Nirvana has officially moved to dismiss the child-pornography and sex-trafficking lawsuit that one Spencer Elden – the 30-year-old man who appeared on the cover of Nevermind as a baby – levied back in August.
To recap the months-long legal showdown, Elden alleged in his original suit – which was filed against the members of Nirvana, the band’s namesake company, Universal Music, and others – that the defendants had “knowingly produced, possessed, and advertised commercial child pornography” with the iconic cover photo of Nevermind, which has sold north of 30 million copies worldwide.
Elden therefore called for “restitution and disgorgement of all profits and unjust enrichment obtained as a result of” the Nirvana defendants’ allegedly “unlawful conduct” regarding the image. Notwithstanding these demands and the associated lawsuit, though, Universal Music last month released a number of Nevermind 30th anniversary editions – complete with the original cover.
Finally, regarding the unique suit’s background, the case took a strange twist in early November, with the arrival of an alleged intervenor defendant. And that same month, Elden submitted an amended complaint that, while largely the same, placed a greater focus on Kurt Cobain’s alleged role in choosing the cover for Nevermind.
Now, as mentioned at the outset, the Nirvana defendants are attempting to dismiss the suit with prejudice, describing as “not serious” the idea that the Nevermind cover constitutes child pornography.
UMG, Nirvana, and others just recently submitted the corresponding motion, which follows an evidently fruitless meeting between their counsel and the plaintiff’s attorneys on Monday, December 13th. The document emphasizes off the bat that both the “alleged violation of the federal child pornography statute” and the “alleged violation of the federal sex trafficking of children statute” are “barred by the applicable statute of limitations.”
“Elden has spent three decades profiting from his celebrity as the self-anointed ‘Nirvana Baby,’” the firmly worded text proceeds. “He has reenacted the photograph in exchange for a fee, many times; he has had the album title ‘Nevermind’ tattooed across his chest; he has appeared on a talk show wearing a self-parodying, nude-colored onesie; he has autographed copies of the album cover for sale on eBay; and he has used the connection to try to pick up women.”
After that, the 22-page-long filing elaborates that the child-pornography claim “has a ten-year limitations period and cannot reach an injury that Elden knew about before 2011.” And as “the statute of limitations for Section 2255 is expressly tied to the plaintiff’s knowledge of his or her victimization,” 30-year-old Elden’s action is barred, per the Nirvana defendants.
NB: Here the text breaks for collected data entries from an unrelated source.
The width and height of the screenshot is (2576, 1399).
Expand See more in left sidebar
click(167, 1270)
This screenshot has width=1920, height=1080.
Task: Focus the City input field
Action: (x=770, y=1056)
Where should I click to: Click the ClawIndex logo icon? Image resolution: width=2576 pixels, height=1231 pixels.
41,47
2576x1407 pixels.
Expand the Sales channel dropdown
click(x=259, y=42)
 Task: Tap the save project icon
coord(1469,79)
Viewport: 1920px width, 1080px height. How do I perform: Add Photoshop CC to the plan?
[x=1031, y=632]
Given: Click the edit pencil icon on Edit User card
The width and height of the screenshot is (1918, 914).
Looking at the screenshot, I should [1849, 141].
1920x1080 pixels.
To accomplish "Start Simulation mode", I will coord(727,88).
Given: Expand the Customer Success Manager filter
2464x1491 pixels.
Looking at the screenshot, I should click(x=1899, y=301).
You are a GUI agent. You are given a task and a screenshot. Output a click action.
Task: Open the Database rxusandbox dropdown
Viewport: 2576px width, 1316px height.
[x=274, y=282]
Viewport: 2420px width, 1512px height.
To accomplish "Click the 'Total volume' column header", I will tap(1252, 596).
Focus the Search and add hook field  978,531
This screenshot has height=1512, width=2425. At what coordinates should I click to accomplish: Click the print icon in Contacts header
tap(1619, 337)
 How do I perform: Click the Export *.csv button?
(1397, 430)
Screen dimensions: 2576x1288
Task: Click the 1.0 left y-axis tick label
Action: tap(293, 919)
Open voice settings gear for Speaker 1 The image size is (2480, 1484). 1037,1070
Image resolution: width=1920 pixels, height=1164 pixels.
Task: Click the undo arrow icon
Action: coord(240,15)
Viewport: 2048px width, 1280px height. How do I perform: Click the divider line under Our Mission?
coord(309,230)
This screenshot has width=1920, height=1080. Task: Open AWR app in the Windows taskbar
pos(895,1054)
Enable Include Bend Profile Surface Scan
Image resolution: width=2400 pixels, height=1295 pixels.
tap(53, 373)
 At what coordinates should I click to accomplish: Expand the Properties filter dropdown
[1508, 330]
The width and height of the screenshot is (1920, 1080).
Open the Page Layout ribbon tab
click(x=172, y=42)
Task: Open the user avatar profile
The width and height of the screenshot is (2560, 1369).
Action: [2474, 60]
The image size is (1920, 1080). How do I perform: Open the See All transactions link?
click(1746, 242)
On the sex-trafficking front, in addition to the aforementioned statute of limitations argument, UMG and the other defendants state that the corresponding statute went into effect in 2003, and it contains “no retroactive application to conduct by a defendant that pre-dates its effective date.”
“As the law precludes Elden from advancing a private cause of action for sex trafficking under a statute that did not exist at the time of the alleged trafficking,” the text states, “he has no ability to pursue this claim—full stop.”
Lastly, following detailed examples (including interviews) that aim to demonstrate Elden’s longtime knowledge of the album cover, the filing for good measure takes aim at potential “violations of the child pornography statute that occurred on or after August 24, 2011, e.g., a mailing of a copy of the ‘Nevermind’ album after 2011” – though Elden “has not yet” made such an argument.
“Elden has alleged no facts, at all, about any barriers outside his control which prevented him from asserting a timely claim, and cannot plausibly allege any such facts to warrant tolling of the statute from 1995 to the time of filing, even if he were given leave to amend,” the defendants reiterate at the motion’s end. “Elden’s failure to timely pursue a sex trafficking claim within the limitations period bars it now, to the extent that it is not already dead on arrival.”